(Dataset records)
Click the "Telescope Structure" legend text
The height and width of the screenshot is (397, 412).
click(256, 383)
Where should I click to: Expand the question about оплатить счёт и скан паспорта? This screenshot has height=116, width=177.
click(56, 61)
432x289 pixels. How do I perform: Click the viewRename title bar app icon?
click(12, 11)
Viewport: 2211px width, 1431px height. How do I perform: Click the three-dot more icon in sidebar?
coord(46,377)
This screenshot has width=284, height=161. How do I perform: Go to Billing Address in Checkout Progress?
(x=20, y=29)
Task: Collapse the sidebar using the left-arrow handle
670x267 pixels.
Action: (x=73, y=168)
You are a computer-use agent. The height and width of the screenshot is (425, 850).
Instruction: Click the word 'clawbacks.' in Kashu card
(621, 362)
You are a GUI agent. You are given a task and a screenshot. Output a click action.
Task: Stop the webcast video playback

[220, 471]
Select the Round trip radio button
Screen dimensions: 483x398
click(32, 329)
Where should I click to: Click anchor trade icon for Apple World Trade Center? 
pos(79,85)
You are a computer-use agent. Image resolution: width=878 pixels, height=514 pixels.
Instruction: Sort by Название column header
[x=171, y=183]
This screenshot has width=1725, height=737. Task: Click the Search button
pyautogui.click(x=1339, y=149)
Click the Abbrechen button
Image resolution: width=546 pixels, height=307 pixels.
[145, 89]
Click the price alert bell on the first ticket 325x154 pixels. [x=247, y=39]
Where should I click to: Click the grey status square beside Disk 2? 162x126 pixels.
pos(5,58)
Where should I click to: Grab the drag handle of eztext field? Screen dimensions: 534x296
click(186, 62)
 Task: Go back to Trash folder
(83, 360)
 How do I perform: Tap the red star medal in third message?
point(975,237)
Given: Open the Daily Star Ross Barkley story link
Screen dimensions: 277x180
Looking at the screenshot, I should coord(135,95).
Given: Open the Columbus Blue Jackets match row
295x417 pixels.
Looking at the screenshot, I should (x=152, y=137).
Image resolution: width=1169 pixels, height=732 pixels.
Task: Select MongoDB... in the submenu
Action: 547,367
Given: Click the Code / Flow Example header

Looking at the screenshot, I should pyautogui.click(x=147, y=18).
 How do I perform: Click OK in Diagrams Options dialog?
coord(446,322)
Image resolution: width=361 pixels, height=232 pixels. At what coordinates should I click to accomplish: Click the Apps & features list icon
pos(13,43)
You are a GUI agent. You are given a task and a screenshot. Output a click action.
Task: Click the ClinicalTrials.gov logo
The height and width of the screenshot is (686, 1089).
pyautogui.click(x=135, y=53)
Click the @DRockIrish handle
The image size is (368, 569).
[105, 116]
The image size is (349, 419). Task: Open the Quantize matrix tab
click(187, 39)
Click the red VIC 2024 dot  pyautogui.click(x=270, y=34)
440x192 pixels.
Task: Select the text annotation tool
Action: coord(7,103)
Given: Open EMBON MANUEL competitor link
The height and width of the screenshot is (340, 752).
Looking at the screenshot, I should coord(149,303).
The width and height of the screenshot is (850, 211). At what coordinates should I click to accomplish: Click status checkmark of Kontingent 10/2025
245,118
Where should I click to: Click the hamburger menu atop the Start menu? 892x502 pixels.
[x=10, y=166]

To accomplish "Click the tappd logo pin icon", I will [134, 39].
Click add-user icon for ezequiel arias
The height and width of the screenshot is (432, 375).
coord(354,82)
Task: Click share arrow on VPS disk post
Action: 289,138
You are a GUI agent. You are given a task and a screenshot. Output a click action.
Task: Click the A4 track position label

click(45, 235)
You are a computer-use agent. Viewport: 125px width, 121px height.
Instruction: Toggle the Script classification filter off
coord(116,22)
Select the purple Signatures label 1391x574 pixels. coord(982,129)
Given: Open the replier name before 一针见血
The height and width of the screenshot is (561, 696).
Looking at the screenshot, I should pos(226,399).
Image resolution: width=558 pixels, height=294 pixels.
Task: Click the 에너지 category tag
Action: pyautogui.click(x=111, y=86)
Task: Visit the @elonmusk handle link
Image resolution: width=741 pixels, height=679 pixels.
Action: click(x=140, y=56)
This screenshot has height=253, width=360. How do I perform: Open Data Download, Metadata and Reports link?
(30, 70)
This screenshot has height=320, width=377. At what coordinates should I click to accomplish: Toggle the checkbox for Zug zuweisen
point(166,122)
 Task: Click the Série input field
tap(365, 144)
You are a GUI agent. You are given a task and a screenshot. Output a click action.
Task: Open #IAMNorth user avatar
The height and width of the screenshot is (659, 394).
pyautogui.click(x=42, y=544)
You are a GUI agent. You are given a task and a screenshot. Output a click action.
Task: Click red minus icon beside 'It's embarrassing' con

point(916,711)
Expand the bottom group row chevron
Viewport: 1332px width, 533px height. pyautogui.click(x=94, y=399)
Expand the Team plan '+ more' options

Task objective: Exactly how many lines of the data above hold the word "computer"? The number is the whole answer.

Your solution: 3